There are interesting people all around us, if only we take the time to listen to their stories. That is why I am introducing the “100 Interesting People” challenge. (I won’t say “weird people,” because not everyone understands that that is a compliment.) I have decided to meet 100 interesting people in the next six months, 100 people whom otherwise I would not have met, or would not have learned what makes them unique and interesting, and I will blog about the interesting people that I meet.

I am talking not about famous people. I am thinking of the person who sits quietly in the meeting, and goes home in the evening and trades classic guitars on eBay; the person who sits next to you on the airplane who has been challenged by her daughter to do something fun in each of the 50 states; or the spreadsheet wizard in the office who tutors illiterate adults on the weekend.

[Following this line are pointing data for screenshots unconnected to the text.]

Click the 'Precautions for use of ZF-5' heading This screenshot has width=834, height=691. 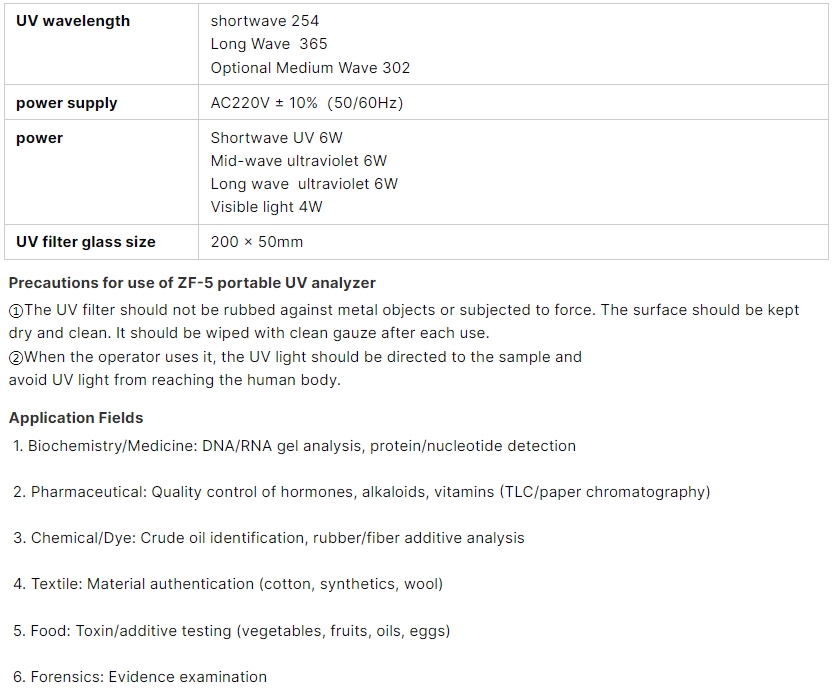pos(192,283)
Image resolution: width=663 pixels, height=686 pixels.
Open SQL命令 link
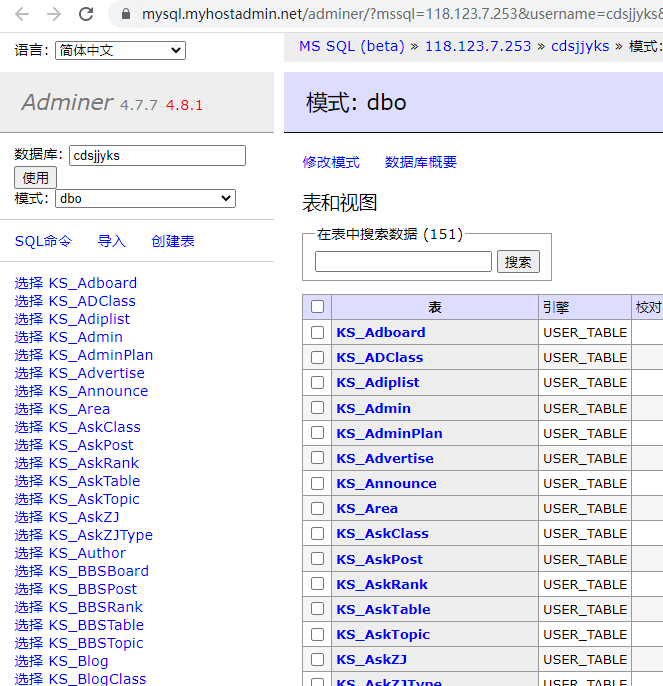point(44,241)
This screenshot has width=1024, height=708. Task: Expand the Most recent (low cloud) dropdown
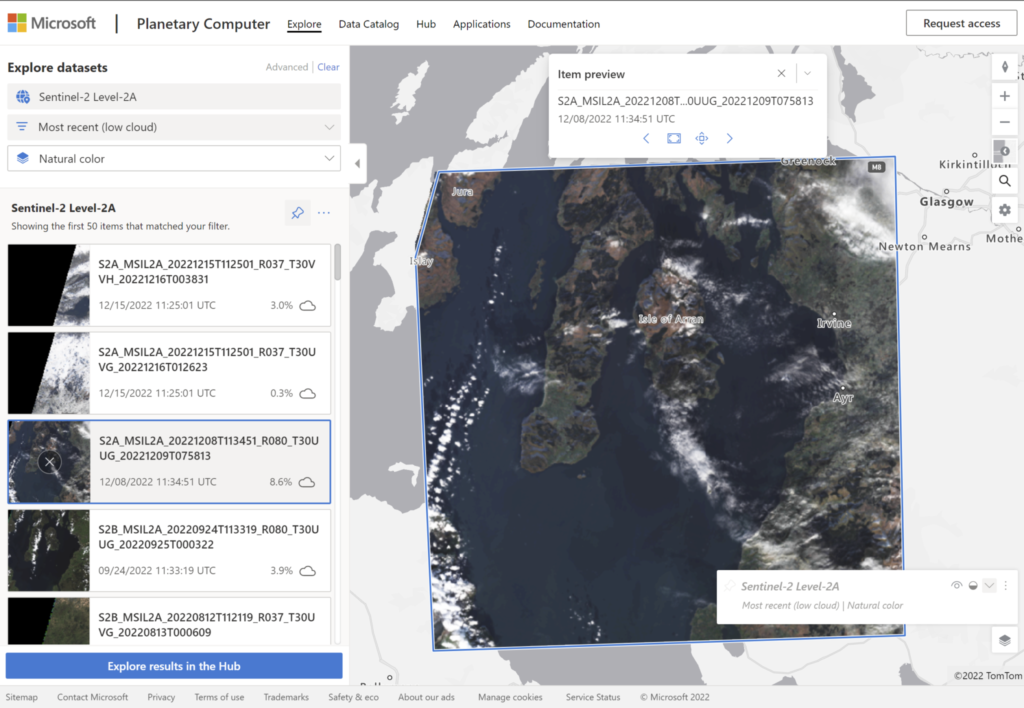click(x=174, y=127)

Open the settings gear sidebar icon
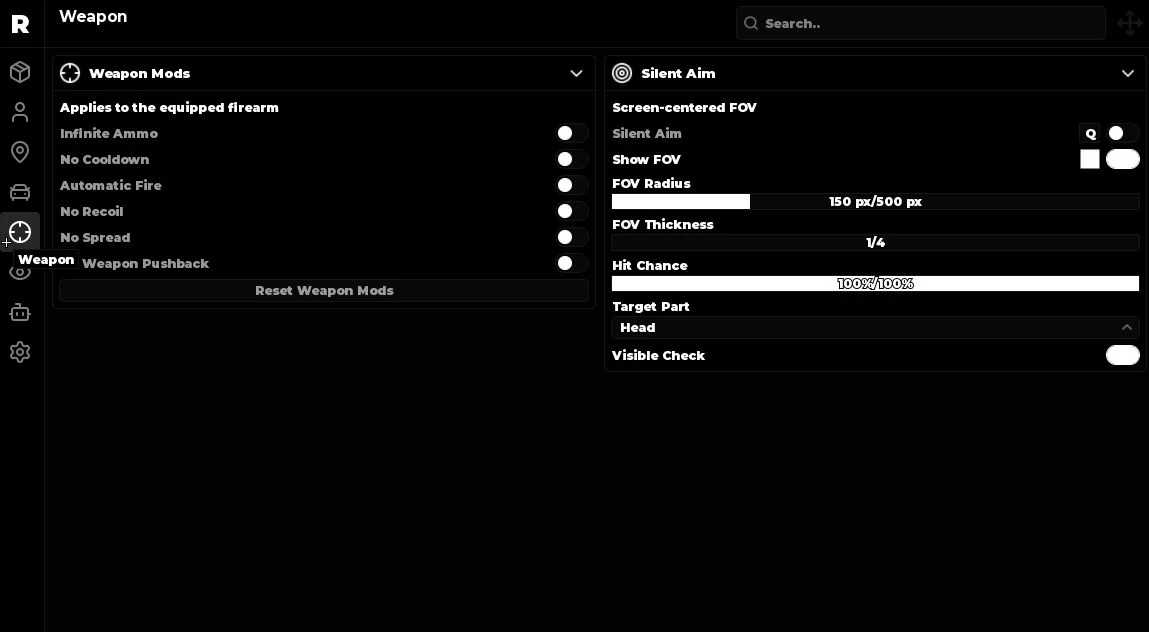[20, 352]
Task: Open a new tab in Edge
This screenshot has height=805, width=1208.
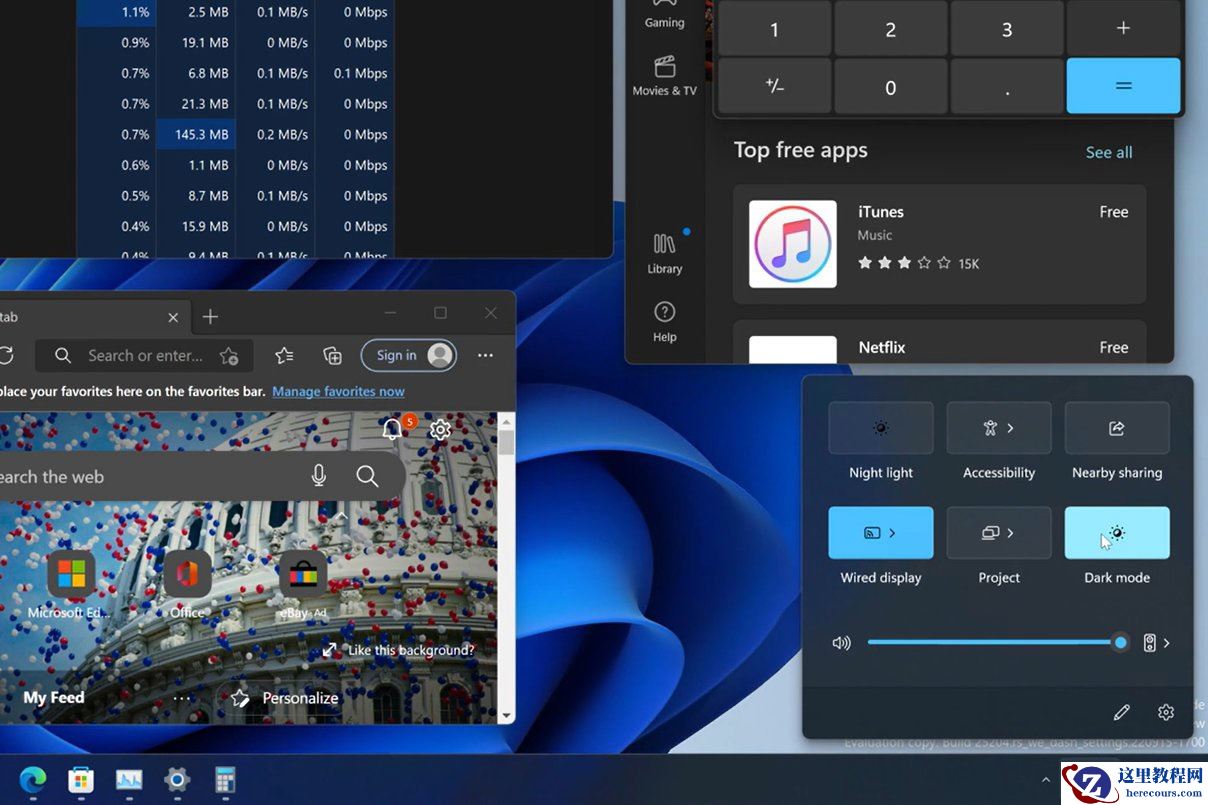Action: (x=210, y=316)
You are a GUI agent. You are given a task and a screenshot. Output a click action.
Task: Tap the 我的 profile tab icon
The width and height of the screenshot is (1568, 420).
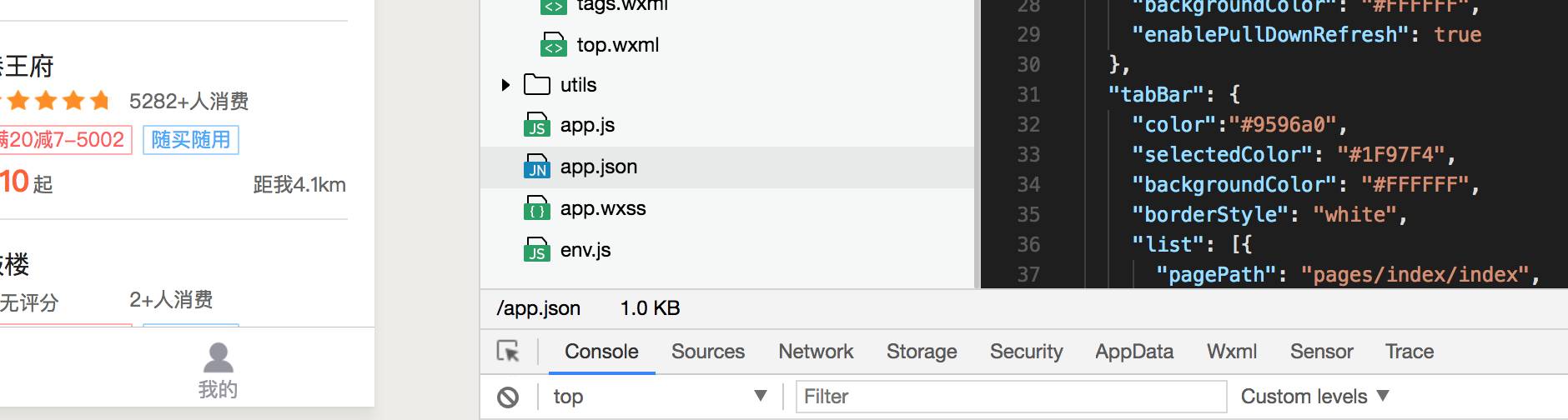click(x=219, y=358)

Will you take the challenge with me? Will you take a moment to learn more about the interesting people all around you—and make their day at the same time? Will you listen to 100 interesting stories, and by doing so, make the world 100 times better than it was yesterday? Will you do it while wearing a “Weird Chris” shirt?

The List

The following numbers are not intended to be a rank or relative measure. The people are numbered in the order that I met them.

#1: Life Is Like Colorado

#2: The Woman on a 50-State Challenge

#3: He Had a Good Wife

#4: The Vagabond

#5: He Did It Because He Wanted To!

#6: This Is Extreme Hot, and That Is “Minnesota Hot”

#7: The White-Haired Gentleman and the Angels

2 thoughts on “100 Interesting People

  1. This is great! Not sure if I’m joining you, as I’m challenged just meeting anyone–weird or not. But I’ll certainly follow you in your challenge. Where can we get shirts? 🙂

    • Thanks for responding, Elisabeth! Do you want a t-shirt? I’m sure we can create some on Zazzle or CafePress. We could even donate the proceeds to charity. 🙂

      BTW, I am terrible about meeting new people, too. The point of this is to encourage us to meet people anyway. All you have to do is follow these simple steps:

      1. Offer your hand for a handshake.
      2. Say, “Hi, my name is Christy (or Elisabeth, if you insist). What brings you here today?”